When the old man nears I ask him for a match and he pats his pockets, his eyes rheumy in the orange streetlight, a sad look to him but also that fearlessness old men can have. Like they're too old for violence to find them now.

‘Just taking Rocket here for our constitutional,' he says, still patting pockets. His border collie looks back and wags its tail, wanting to go on but having reached that unwritten distance he likes to be from his master — trotting about with his tail in the air and his bum looking at me. Quite a happy sight really, I decide.

‘Rocket,' I say, trying on the name.

‘Yep, he's a one,' the man says, love coming off him. ‘If I don't take him out his wet nose gets me up in the middle of the night. Little bugger.'

He finds his pouch of tobacco, opens it and digs out the lighter, hands it over and I light the joint, thank him, hold his lighter back out to him. He doesn't take it, doesn't notice, so I stand here with it in my hand, blowing my smoke away from him. He has his pouch under his armpit while he gathers a cigarette together in expert fashion, then spits a little tobacco from his tongue after he's licked the gum and rolled it, just like that.

‘You'll catch yer death out here,' he says, nodding at my socks. His work done, he gathers up his accoutrements and puts them in his pocket.

‘Argument with the missus,' I say, rolling my eyes, inviting him into a gentle conspiracy against women.

‘Ah, the fairer sex.'

He's patting his pockets again, frowning, a hand coming out with
his pouch of tobacco. He looks inside it, puts it away, patting again, eyes upwards to help his hands feel.

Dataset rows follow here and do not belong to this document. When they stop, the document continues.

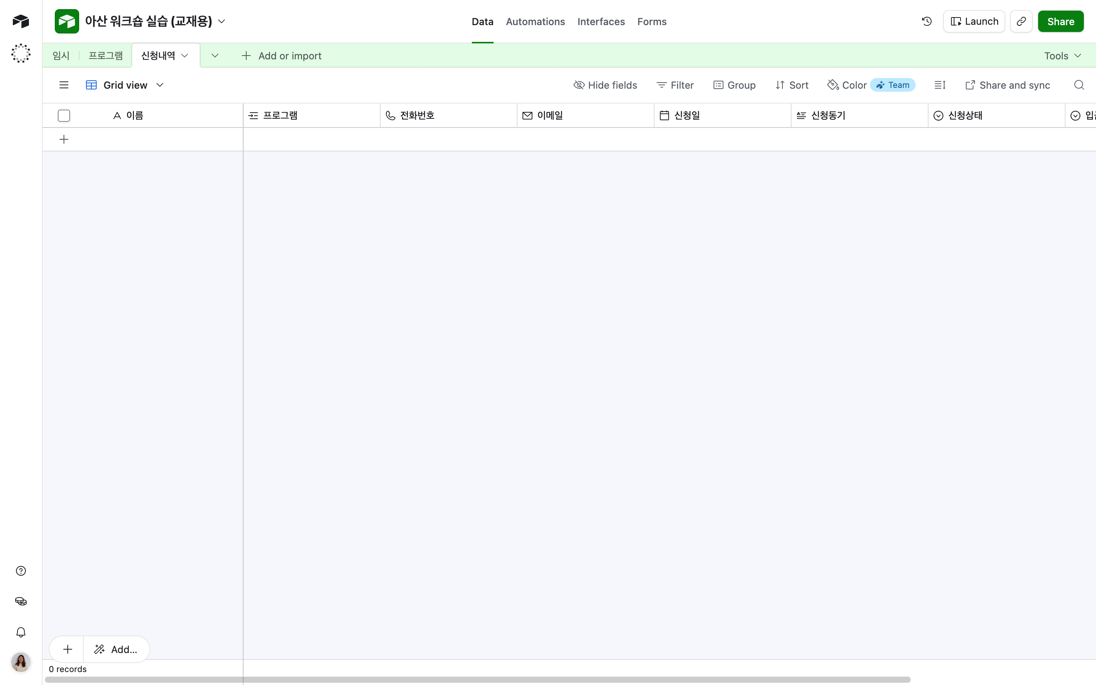The height and width of the screenshot is (685, 1096).
Task: Open the search magnifier icon
Action: pyautogui.click(x=1079, y=85)
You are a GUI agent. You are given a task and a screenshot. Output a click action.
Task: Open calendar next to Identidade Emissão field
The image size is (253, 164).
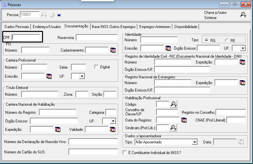pos(168,48)
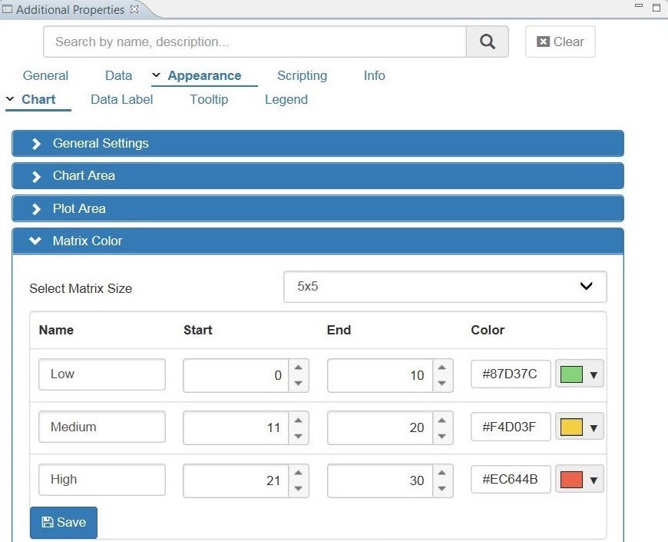Close the Additional Properties view tab
This screenshot has width=668, height=542.
pos(135,9)
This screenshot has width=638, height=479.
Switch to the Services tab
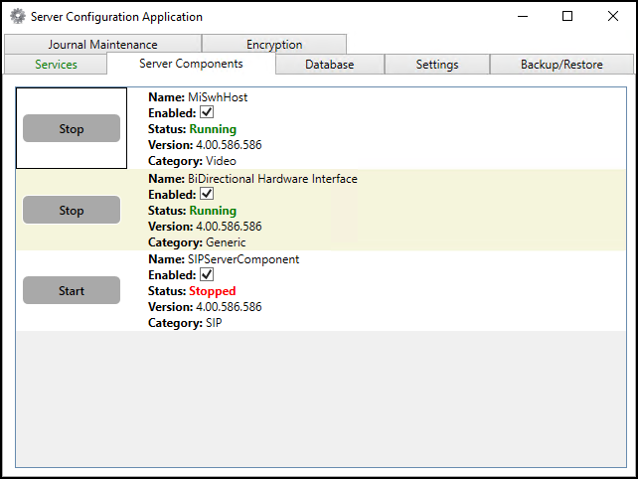click(x=56, y=65)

I hand him the lighter and he chuckles to himself, lights his rollie and returns the lighter.

‘Thank you,' he says.

‘It's yours.'

‘Oh, I couldn't. Very kind and all that but I have my own. Somewhere.' He pats at his pockets again.

‘No seriously, it's
yours
.'

‘Oh, yes!' He laughs louder than old people usually do, he really laughs. ‘The slippery slope. You know, ageing. Taking my chances buying green bananas nowadays.'

I laugh along for him. ‘You're not that old.' I glance at Patricia's front door, take a drag of joint, bouncing a little on my legs, trying to warm myself.

He stands up straight, as if for a photo. ‘
How
old?'

‘I'm not playing that game.'

‘Go on, I can take it. How old?'

Rocket barks at us and the man shooshes him.

‘You guess my age first, then. That's fair.'

‘Oh,' he says.

‘Exactly. It's an awful game.' I take another pull of smoke and so does he, looking at me, something else in him shining out suddenly.